WHAT IS EXPECTED >> Please render all of the material below as a Markdown table with two columns, Row and Line, giving each line its row number and leaving out blank lines.
■ ■ ■ ■
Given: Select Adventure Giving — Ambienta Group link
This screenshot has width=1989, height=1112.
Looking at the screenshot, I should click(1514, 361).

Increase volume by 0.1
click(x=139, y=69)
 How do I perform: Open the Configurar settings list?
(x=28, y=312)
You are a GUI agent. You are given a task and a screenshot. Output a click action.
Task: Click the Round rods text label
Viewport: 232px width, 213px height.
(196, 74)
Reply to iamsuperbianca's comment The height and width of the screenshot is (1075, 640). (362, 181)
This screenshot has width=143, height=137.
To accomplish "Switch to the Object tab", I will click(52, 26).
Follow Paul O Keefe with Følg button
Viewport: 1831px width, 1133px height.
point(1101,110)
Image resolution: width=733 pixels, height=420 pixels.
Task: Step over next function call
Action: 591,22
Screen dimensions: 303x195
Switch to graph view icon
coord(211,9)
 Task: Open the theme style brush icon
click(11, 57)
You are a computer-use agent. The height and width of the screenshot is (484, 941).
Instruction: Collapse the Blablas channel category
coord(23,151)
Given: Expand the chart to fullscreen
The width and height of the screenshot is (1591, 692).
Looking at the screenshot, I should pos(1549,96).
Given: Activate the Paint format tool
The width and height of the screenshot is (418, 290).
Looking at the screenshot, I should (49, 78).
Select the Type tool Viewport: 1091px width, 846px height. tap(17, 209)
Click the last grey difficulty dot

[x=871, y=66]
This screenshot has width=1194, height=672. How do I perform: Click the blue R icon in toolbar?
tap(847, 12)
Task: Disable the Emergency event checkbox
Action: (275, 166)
■ ■ ■ ■
WRITTEN ANSWER >>
| Row | Line |
|---|---|
| 1 | Given: Select Adventure Giving — Ambienta Group link |
| 2 | This screenshot has width=1989, height=1112. |
| 3 | Looking at the screenshot, I should click(1514, 361). |
| 4 | Increase volume by 0.1 |
| 5 | click(x=139, y=69) |
| 6 |  How do I perform: Open the Configurar settings list? |
| 7 | (x=28, y=312) |
| 8 | You are a GUI agent. You are given a task and a screenshot. Output a click action. |
| 9 | Task: Click the Round rods text label |
| 10 | Viewport: 232px width, 213px height. |
| 11 | (196, 74) |
| 12 | Reply to iamsuperbianca's comment The height and width of the screenshot is (1075, 640). (362, 181) |
| 13 | This screenshot has width=143, height=137. |
| 14 | To accomplish "Switch to the Object tab", I will click(52, 26). |
| 15 | Follow Paul O Keefe with Følg button |
| 16 | Viewport: 1831px width, 1133px height. |
| 17 | point(1101,110) |
| 18 | Image resolution: width=733 pixels, height=420 pixels. |
| 19 | Task: Step over next function call |
| 20 | Action: 591,22 |
| 21 | Screen dimensions: 303x195 |
| 22 | Switch to graph view icon |
| 23 | coord(211,9) |
| 24 |  Task: Open the theme style brush icon |
| 25 | click(11, 57) |
| 26 | You are a computer-use agent. The height and width of the screenshot is (484, 941). |
| 27 | Instruction: Collapse the Blablas channel category |
| 28 | coord(23,151) |
| 29 | Given: Expand the chart to fullscreen |
| 30 | The width and height of the screenshot is (1591, 692). |
| 31 | Looking at the screenshot, I should pos(1549,96). |
| 32 | Given: Activate the Paint format tool |
| 33 | The width and height of the screenshot is (418, 290). |
| 34 | Looking at the screenshot, I should (49, 78). |
| 35 | Select the Type tool Viewport: 1091px width, 846px height. tap(17, 209) |
| 36 | Click the last grey difficulty dot |
| 37 | [x=871, y=66] |
| 38 | This screenshot has width=1194, height=672. How do I perform: Click the blue R icon in toolbar? |
| 39 | tap(847, 12) |
| 40 | Task: Disable the Emergency event checkbox |
| 41 | Action: (275, 166) |